### TASK DESCRIPTION
Turn every line of the items below into a numbered list, leaving out the blank lines.
|---|
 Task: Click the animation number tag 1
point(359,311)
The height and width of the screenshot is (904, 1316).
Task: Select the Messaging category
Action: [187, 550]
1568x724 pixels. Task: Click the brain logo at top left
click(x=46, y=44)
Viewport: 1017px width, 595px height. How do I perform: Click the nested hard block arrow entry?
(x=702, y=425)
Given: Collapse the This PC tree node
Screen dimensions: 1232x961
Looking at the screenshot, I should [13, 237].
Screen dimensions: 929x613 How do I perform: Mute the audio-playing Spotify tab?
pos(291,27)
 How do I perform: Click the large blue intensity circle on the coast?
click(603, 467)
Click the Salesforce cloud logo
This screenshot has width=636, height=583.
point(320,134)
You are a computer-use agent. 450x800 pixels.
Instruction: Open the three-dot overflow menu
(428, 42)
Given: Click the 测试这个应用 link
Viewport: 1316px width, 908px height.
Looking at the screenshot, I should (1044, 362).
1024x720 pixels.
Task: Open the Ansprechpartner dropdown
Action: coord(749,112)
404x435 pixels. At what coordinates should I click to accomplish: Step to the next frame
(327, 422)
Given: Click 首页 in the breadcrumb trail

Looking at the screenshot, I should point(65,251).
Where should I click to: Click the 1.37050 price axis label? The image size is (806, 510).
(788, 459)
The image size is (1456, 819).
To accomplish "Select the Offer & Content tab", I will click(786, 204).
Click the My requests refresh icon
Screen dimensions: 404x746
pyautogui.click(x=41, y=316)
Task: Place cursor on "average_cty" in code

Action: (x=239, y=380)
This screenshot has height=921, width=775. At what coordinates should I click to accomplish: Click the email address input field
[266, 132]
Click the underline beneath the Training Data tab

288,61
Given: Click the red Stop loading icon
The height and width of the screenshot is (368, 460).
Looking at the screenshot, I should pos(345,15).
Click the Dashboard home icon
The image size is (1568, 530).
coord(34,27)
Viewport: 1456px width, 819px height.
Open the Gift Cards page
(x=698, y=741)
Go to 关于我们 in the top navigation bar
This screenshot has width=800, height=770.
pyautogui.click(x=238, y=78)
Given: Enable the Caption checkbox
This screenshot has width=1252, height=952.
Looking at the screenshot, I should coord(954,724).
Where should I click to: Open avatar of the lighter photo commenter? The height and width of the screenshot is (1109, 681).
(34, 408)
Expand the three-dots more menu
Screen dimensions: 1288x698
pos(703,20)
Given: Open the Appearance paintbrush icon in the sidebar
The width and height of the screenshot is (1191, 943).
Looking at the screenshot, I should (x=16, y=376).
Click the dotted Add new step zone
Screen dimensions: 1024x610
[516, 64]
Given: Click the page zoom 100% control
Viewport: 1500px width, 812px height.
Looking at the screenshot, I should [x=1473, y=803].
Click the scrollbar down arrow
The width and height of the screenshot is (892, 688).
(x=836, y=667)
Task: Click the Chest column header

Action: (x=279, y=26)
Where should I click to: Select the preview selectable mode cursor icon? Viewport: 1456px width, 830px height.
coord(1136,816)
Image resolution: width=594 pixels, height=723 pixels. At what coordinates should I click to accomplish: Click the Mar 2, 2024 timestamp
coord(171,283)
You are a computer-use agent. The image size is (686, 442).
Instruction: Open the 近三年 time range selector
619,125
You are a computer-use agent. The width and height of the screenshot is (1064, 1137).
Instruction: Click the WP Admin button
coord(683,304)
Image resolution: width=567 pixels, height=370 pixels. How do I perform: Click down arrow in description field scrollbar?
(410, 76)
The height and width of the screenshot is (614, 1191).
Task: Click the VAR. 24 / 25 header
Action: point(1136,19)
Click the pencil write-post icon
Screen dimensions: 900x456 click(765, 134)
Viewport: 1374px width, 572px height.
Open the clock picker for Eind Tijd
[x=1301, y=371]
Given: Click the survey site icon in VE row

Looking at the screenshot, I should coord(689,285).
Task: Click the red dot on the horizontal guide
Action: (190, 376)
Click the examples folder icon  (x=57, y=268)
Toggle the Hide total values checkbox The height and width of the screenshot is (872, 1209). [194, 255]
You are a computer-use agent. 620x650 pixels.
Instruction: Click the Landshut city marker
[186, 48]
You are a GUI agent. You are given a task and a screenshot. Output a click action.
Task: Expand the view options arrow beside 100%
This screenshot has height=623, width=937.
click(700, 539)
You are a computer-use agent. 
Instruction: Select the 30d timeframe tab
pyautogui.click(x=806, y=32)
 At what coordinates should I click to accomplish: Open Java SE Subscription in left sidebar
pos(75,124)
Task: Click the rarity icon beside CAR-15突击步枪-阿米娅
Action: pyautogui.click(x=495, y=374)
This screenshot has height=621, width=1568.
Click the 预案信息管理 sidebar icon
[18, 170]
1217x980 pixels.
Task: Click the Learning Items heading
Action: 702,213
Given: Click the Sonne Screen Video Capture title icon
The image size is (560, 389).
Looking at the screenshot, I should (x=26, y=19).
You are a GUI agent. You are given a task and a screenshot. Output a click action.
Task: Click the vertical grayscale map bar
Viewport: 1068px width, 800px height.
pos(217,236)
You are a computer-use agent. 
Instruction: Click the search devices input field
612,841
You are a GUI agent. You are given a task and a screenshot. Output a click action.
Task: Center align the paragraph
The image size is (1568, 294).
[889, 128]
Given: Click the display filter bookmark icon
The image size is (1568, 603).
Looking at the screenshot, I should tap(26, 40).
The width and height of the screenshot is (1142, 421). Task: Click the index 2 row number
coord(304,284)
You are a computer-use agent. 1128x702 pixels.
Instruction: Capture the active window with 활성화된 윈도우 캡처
|---|
### SOLUTION TO THIS TASK
1.  Task: Click the animation number tag 1
2. point(359,311)
3. The height and width of the screenshot is (904, 1316).
4. Task: Select the Messaging category
5. Action: [187, 550]
6. 1568x724 pixels. Task: Click the brain logo at top left
7. click(x=46, y=44)
8. Viewport: 1017px width, 595px height. How do I perform: Click the nested hard block arrow entry?
9. (x=702, y=425)
10. Given: Collapse the This PC tree node
11. Screen dimensions: 1232x961
12. Looking at the screenshot, I should [13, 237].
13. Screen dimensions: 929x613 How do I perform: Mute the audio-playing Spotify tab?
14. pos(291,27)
15.  How do I perform: Click the large blue intensity circle on the coast?
16. click(603, 467)
17. Click the Salesforce cloud logo
18. This screenshot has width=636, height=583.
19. point(320,134)
20. You are a computer-use agent. 450x800 pixels.
21. Instruction: Open the three-dot overflow menu
22. (428, 42)
23. Given: Click the 测试这个应用 link
24. Viewport: 1316px width, 908px height.
25. Looking at the screenshot, I should (1044, 362).
26. 1024x720 pixels.
27. Task: Open the Ansprechpartner dropdown
28. Action: coord(749,112)
29. 404x435 pixels. At what coordinates should I click to accomplish: Step to the next frame
30. (327, 422)
31. Given: Click 首页 in the breadcrumb trail
32. Looking at the screenshot, I should point(65,251).
33. Where should I click to: Click the 1.37050 price axis label? The image size is (806, 510).
34. (788, 459)
35. The image size is (1456, 819).
36. To accomplish "Select the Offer & Content tab", I will click(786, 204).
37. Click the My requests refresh icon
38. Screen dimensions: 404x746
39. pyautogui.click(x=41, y=316)
40. Task: Place cursor on "average_cty" in code
41. Action: (x=239, y=380)
42. This screenshot has height=921, width=775. At what coordinates should I click to accomplish: Click the email address input field
43. [266, 132]
44. Click the underline beneath the Training Data tab
45. 288,61
46. Given: Click the red Stop loading icon
47. The height and width of the screenshot is (368, 460).
48. Looking at the screenshot, I should pos(345,15).
49. Click the Dashboard home icon
50. The image size is (1568, 530).
51. coord(34,27)
52. Viewport: 1456px width, 819px height.
53. Open the Gift Cards page
54. (x=698, y=741)
55. Go to 关于我们 in the top navigation bar
56. This screenshot has width=800, height=770.
57. pyautogui.click(x=238, y=78)
58. Given: Enable the Caption checkbox
59. This screenshot has width=1252, height=952.
60. Looking at the screenshot, I should coord(954,724).
61. Where should I click to: Open avatar of the lighter photo commenter? The height and width of the screenshot is (1109, 681).
62. (34, 408)
63. Expand the three-dots more menu
64. Screen dimensions: 1288x698
65. pos(703,20)
66. Given: Open the Appearance paintbrush icon in the sidebar
67. The width and height of the screenshot is (1191, 943).
68. Looking at the screenshot, I should (x=16, y=376).
69. Click the dotted Add new step zone
70. Screen dimensions: 1024x610
71. [516, 64]
72. Given: Click the page zoom 100% control
73. Viewport: 1500px width, 812px height.
74. Looking at the screenshot, I should [x=1473, y=803].
75. Click the scrollbar down arrow
76. The width and height of the screenshot is (892, 688).
77. (x=836, y=667)
78. Task: Click the Chest column header
79. Action: (x=279, y=26)
80. Where should I click to: Select the preview selectable mode cursor icon? Viewport: 1456px width, 830px height.
81. coord(1136,816)
82. Image resolution: width=594 pixels, height=723 pixels. At what coordinates should I click to accomplish: Click the Mar 2, 2024 timestamp
83. coord(171,283)
84. You are a computer-use agent. The image size is (686, 442).
85. Instruction: Open the 近三年 time range selector
86. 619,125
87. You are a computer-use agent. The width and height of the screenshot is (1064, 1137).
88. Instruction: Click the WP Admin button
89. coord(683,304)
90. Image resolution: width=567 pixels, height=370 pixels. How do I perform: Click down arrow in description field scrollbar?
91. (410, 76)
92. The height and width of the screenshot is (614, 1191).
93. Task: Click the VAR. 24 / 25 header
94. Action: point(1136,19)
95. Click the pencil write-post icon
96. Screen dimensions: 900x456 click(765, 134)
97. Viewport: 1374px width, 572px height.
98. Open the clock picker for Eind Tijd
99. [x=1301, y=371]
100. Given: Click the survey site icon in VE row
101. Looking at the screenshot, I should coord(689,285).
102. Task: Click the red dot on the horizontal guide
103. Action: (190, 376)
104. Click the examples folder icon  (x=57, y=268)
105. Toggle the Hide total values checkbox The height and width of the screenshot is (872, 1209). [194, 255]
106. You are a computer-use agent. 620x650 pixels.
107. Instruction: Click the Landshut city marker
108. [186, 48]
109. You are a GUI agent. You are given a task and a screenshot. Output a click action.
110. Task: Expand the view options arrow beside 100%
111. This screenshot has height=623, width=937.
112. click(700, 539)
113. You are a computer-use agent. 
114. Instruction: Select the 30d timeframe tab
115. pyautogui.click(x=806, y=32)
116.  At what coordinates should I click to accomplish: Open Java SE Subscription in left sidebar
117. pos(75,124)
118. Task: Click the rarity icon beside CAR-15突击步枪-阿米娅
119. Action: pyautogui.click(x=495, y=374)
120. This screenshot has height=621, width=1568.
121. Click the 预案信息管理 sidebar icon
122. [18, 170]
123. 1217x980 pixels.
124. Task: Click the Learning Items heading
125. Action: 702,213
126. Given: Click the Sonne Screen Video Capture title icon
127. The image size is (560, 389).
128. Looking at the screenshot, I should (x=26, y=19).
129. You are a GUI agent. You are given a task and a screenshot. Output a click action.
130. Task: Click the vertical grayscale map bar
131. Viewport: 1068px width, 800px height.
132. pos(217,236)
133. You are a computer-use agent. 
134. Instruction: Click the search devices input field
135. 612,841
136. You are a GUI agent. You are given a task and a screenshot. Output a click action.
137. Task: Center align the paragraph
138. The image size is (1568, 294).
139. [889, 128]
140. Given: Click the display filter bookmark icon
141. The image size is (1568, 603).
142. Looking at the screenshot, I should tap(26, 40).
143. The width and height of the screenshot is (1142, 421). Task: Click the index 2 row number
144. coord(304,284)
145. You are a computer-use agent. 1128x702 pixels.
146. Instruction: Capture the active window with 활성화된 윈도우 캡처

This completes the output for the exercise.